Pictures excluded, output exactly the lines from the one containing "Image resolution: width=178" through the last line of the listing below.

=======

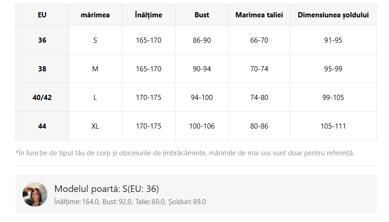Image resolution: width=389 pixels, height=222 pixels.
Task: Select the "Bust" column header
Action: coord(202,15)
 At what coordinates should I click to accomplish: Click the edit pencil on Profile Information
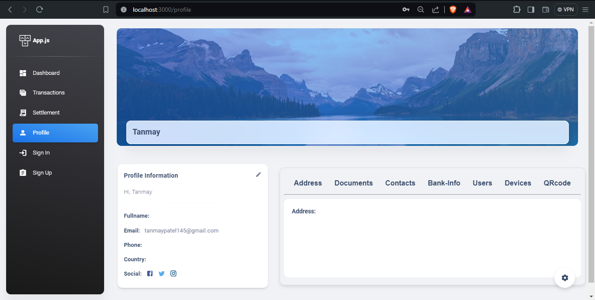(258, 174)
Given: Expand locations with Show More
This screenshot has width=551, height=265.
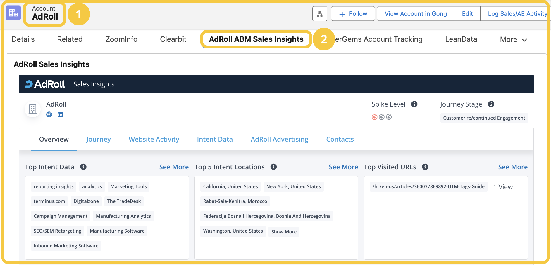Looking at the screenshot, I should (284, 232).
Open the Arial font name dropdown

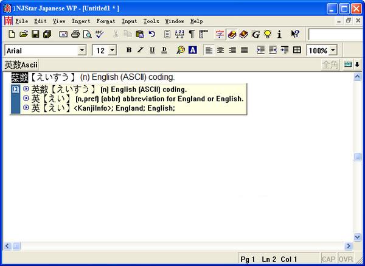click(82, 50)
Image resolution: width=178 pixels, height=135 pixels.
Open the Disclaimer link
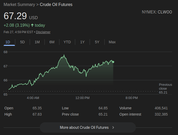tap(43, 32)
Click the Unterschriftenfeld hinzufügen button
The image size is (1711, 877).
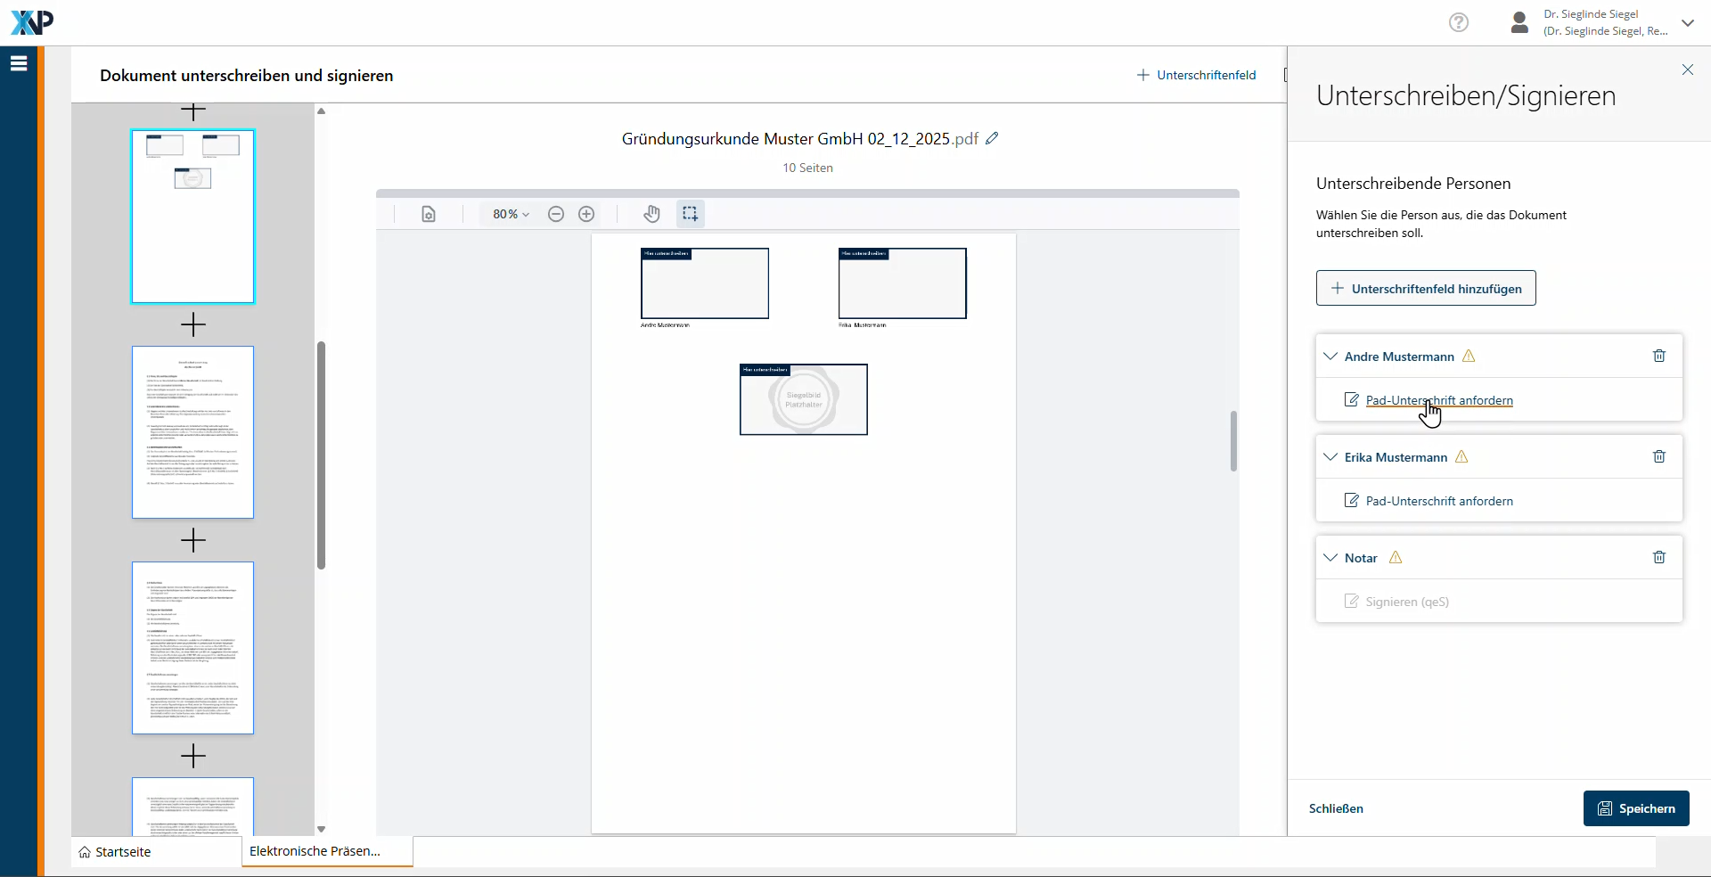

=======

▸ **Response for this exercise**
Image resolution: width=178 pixels, height=135 pixels.
Open the Disclaimer link
tap(43, 32)
Click the Unterschriftenfeld hinzufügen button
The image size is (1711, 877).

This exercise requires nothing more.